#### Exercise requirements:
Quote each of the following records word for word.

(begin)

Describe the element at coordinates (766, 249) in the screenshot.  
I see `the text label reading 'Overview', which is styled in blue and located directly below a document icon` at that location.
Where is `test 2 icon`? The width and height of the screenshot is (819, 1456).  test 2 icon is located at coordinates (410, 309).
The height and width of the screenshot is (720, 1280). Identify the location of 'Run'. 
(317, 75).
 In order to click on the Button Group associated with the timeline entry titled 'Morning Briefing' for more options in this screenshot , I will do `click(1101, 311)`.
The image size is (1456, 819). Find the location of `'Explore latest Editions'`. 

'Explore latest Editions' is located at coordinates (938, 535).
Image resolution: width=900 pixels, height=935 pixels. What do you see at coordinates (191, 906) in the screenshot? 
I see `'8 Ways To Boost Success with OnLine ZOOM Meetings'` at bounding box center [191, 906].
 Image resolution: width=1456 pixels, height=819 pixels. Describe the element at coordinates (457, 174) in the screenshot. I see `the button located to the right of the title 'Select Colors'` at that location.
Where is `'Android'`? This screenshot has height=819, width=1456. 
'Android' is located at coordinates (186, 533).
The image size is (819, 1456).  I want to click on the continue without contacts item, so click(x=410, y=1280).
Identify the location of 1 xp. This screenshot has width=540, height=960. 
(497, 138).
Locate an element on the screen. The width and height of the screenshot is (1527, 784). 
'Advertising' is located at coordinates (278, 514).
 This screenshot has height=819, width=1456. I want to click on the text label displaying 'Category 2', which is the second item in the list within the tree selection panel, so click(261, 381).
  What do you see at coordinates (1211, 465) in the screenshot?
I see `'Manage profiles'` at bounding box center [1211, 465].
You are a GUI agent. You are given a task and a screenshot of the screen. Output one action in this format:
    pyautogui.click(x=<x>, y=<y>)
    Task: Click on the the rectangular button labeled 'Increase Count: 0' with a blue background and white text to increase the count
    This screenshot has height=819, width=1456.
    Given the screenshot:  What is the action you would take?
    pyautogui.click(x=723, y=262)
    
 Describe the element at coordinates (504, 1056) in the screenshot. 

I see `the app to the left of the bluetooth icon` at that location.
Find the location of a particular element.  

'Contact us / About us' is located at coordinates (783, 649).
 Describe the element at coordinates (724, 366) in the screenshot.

(end)

#### Task response:
Describe the element at coordinates (766, 249) in the screenshot.  
I see `the text label reading 'Overview', which is styled in blue and located directly below a document icon` at that location.
Where is `test 2 icon`? The width and height of the screenshot is (819, 1456).  test 2 icon is located at coordinates (410, 309).
The height and width of the screenshot is (720, 1280). Identify the location of 'Run'. 
(317, 75).
 In order to click on the Button Group associated with the timeline entry titled 'Morning Briefing' for more options in this screenshot , I will do `click(1101, 311)`.
The image size is (1456, 819). Find the location of `'Explore latest Editions'`. 

'Explore latest Editions' is located at coordinates (938, 535).
Image resolution: width=900 pixels, height=935 pixels. What do you see at coordinates (191, 906) in the screenshot? 
I see `'8 Ways To Boost Success with OnLine ZOOM Meetings'` at bounding box center [191, 906].
 Image resolution: width=1456 pixels, height=819 pixels. Describe the element at coordinates (457, 174) in the screenshot. I see `the button located to the right of the title 'Select Colors'` at that location.
Where is `'Android'`? This screenshot has height=819, width=1456. 
'Android' is located at coordinates (186, 533).
The image size is (819, 1456).  I want to click on the continue without contacts item, so click(x=410, y=1280).
Identify the location of 1 xp. This screenshot has width=540, height=960. 
(497, 138).
Locate an element on the screen. The width and height of the screenshot is (1527, 784). 
'Advertising' is located at coordinates (278, 514).
 This screenshot has height=819, width=1456. I want to click on the text label displaying 'Category 2', which is the second item in the list within the tree selection panel, so click(261, 381).
  What do you see at coordinates (1211, 465) in the screenshot?
I see `'Manage profiles'` at bounding box center [1211, 465].
You are a GUI agent. You are given a task and a screenshot of the screen. Output one action in this format:
    pyautogui.click(x=<x>, y=<y>)
    Task: Click on the the rectangular button labeled 'Increase Count: 0' with a blue background and white text to increase the count
    This screenshot has height=819, width=1456.
    Given the screenshot:  What is the action you would take?
    pyautogui.click(x=723, y=262)
    
 Describe the element at coordinates (504, 1056) in the screenshot. 

I see `the app to the left of the bluetooth icon` at that location.
Find the location of a particular element.  

'Contact us / About us' is located at coordinates (783, 649).
 Describe the element at coordinates (724, 366) in the screenshot.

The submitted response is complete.